Le nombre de maladies pulmonaires chroniques et de cancers des poumons est à la hausse chez les non fumeurs, en particulier les femmes, ajoute-t-il. « Il n’y aucune raison à cela hormis la pollution atmosphérique ». Les enfants de moins de cinq ans souffrent aussi beaucoup, dit aussi le médecin.

Dans une aile bondée de l’hôpital, Ram Lahkhan, 74 ans, habitué aux longs séjours, peine à respirer. Il accuse la circulation automobile. « Où sont les arbres maintenant? On n’a que les voitures, la pollution, les bouchons. Toute la verdure est partie et ce qu’il nous reste pour respirer, c’est la pollution ». « Je ne me suis jamais senti aussi mal. Avant, je n’étais hors d’haleine que pendant les hivers les plus rudes, au moment du smog. Mais depuis deux ou trois ans, c’est difficile aussi l’été ».

Il faut une heure de bouchons inextricables pour parcourir les sept kilomètres qui séparent l’hôpital du Bureau de contrôle de la pollution de l’Etat d’Uttar Pradesh.

« Pas de baguette magique »
Kanpur est réputée pour ses tanneries, sa gigantesque industrie du cuir et ses chaussures mais pour l’officier Kuldeep Misra du Bureau de contrôle, le coupable numéro un sont les 1,5 million de véhicules en circulation. « C’est une ville industrielle mais les voitures polluent plus ». Il se dit sceptique sur le classement de l’OMS, parlant de « données anciennes ».

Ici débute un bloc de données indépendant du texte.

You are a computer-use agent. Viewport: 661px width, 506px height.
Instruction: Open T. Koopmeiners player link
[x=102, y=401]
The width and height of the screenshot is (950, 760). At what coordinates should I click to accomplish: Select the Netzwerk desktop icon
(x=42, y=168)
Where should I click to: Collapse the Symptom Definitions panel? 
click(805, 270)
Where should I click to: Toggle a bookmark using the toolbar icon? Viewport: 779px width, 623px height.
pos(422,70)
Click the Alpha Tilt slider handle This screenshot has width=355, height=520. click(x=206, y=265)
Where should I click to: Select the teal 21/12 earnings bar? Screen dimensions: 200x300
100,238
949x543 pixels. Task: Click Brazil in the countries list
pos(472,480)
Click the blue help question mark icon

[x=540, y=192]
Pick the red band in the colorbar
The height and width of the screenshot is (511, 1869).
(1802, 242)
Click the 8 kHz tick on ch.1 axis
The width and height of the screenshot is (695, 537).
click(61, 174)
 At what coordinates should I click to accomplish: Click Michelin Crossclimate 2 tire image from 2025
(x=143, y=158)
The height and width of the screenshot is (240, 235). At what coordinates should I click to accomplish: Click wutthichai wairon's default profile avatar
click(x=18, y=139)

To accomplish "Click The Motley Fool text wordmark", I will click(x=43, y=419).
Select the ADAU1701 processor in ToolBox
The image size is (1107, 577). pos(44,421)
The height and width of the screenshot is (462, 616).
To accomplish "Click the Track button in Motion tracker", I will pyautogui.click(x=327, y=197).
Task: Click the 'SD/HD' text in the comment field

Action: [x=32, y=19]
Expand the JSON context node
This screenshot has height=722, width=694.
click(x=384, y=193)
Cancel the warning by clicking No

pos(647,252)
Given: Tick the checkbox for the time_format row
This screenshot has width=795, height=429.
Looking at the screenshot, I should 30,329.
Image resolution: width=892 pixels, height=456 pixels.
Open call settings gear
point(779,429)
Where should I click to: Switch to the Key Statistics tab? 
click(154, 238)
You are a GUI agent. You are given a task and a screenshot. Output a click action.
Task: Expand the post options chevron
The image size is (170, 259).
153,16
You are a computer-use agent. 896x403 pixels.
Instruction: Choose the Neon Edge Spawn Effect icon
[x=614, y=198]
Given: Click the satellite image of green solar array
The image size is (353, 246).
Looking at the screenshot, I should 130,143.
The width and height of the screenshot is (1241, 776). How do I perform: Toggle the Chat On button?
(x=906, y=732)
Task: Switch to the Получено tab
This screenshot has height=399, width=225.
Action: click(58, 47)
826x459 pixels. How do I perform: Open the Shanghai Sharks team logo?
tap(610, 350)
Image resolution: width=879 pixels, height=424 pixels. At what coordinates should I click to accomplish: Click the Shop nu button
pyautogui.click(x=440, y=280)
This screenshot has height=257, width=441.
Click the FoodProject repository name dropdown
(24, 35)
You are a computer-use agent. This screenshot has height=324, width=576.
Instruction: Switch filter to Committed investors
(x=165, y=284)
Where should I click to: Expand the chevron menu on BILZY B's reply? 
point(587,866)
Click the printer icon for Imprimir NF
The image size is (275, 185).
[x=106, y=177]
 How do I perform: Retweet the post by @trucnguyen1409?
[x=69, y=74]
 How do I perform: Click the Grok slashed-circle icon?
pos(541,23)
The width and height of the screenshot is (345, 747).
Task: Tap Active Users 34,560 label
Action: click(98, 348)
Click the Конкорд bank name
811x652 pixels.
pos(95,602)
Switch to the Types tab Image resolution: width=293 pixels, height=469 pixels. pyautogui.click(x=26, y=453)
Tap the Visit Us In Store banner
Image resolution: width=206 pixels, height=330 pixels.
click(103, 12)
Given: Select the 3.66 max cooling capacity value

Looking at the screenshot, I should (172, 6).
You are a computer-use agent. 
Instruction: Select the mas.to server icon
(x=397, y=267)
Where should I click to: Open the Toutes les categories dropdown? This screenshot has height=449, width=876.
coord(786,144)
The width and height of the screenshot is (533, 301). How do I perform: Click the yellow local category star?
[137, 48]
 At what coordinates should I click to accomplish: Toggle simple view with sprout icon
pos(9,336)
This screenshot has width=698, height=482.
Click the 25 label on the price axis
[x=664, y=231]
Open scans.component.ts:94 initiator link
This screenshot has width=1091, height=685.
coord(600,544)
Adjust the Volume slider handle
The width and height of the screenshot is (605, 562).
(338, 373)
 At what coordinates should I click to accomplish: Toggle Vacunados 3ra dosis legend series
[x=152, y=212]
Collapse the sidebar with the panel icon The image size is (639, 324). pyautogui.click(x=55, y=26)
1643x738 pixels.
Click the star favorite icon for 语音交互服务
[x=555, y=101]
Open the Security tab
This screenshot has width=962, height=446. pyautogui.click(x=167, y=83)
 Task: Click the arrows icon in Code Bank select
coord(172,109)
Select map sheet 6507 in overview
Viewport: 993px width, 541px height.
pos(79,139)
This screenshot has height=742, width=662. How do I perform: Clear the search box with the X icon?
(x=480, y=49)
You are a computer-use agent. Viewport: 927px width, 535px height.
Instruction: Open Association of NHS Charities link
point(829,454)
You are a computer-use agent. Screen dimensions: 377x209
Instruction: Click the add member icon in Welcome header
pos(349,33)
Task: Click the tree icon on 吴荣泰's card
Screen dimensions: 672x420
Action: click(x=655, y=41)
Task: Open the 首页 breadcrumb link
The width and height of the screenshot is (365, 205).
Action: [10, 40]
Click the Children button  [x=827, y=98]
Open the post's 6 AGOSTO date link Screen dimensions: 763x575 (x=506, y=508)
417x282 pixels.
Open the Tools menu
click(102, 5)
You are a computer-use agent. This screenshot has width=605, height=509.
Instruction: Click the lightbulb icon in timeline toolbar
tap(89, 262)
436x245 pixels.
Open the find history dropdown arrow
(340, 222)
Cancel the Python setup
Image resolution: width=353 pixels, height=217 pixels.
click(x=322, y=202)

Le rapport de l’OMS compile des données indiennes de 2016 sur le niveau des particules fines (PM 2,5), les plus dangereuses car elles pénètrent dans les poumons. D’après l’OMS, le niveau moyen de PM 2,5 est de 173 microgrammes par mètre cube, soit sept fois les niveaux recommandés.

Kuldeep  Misra pense que la pollution de l’eau est pire que celle de l’air à cause des tanneries, souvent accusées de salir le Gange, fleuve révéré qui traverse Kanpur. Les autorités vont agir, assure-t-il, mais cela va prendre du temps. « Il n’y a pas de baguette magique ».

Mais le temps ne joue pas en faveur de Shiv Kumari, 50 ans, alitée à l’hôpital thoracique un masque à oxygène sur le visage. « Je n’arrive pas à respirer à cause de la pollution, de la poussière et de la fumée. J’ai l’impression d’étouffer. Je tousse et quelque chose de pointu me pique la gorge », raconte-t-elle. « C’est trop dur de vivre dans cette atmosphère. Regardez cette machine », dit-elle montrant le appareil respiratoire qui coûte l’équivalent de 1.500 dollars. Aucun pauvre ne « peut avoir ça chez lui », se lamente-t-elle. « Le gouvernement doit faire quelque chose pour arranger tout ça », dit-elle avant de réajuster son masque car le souffle lui manque à nouveau.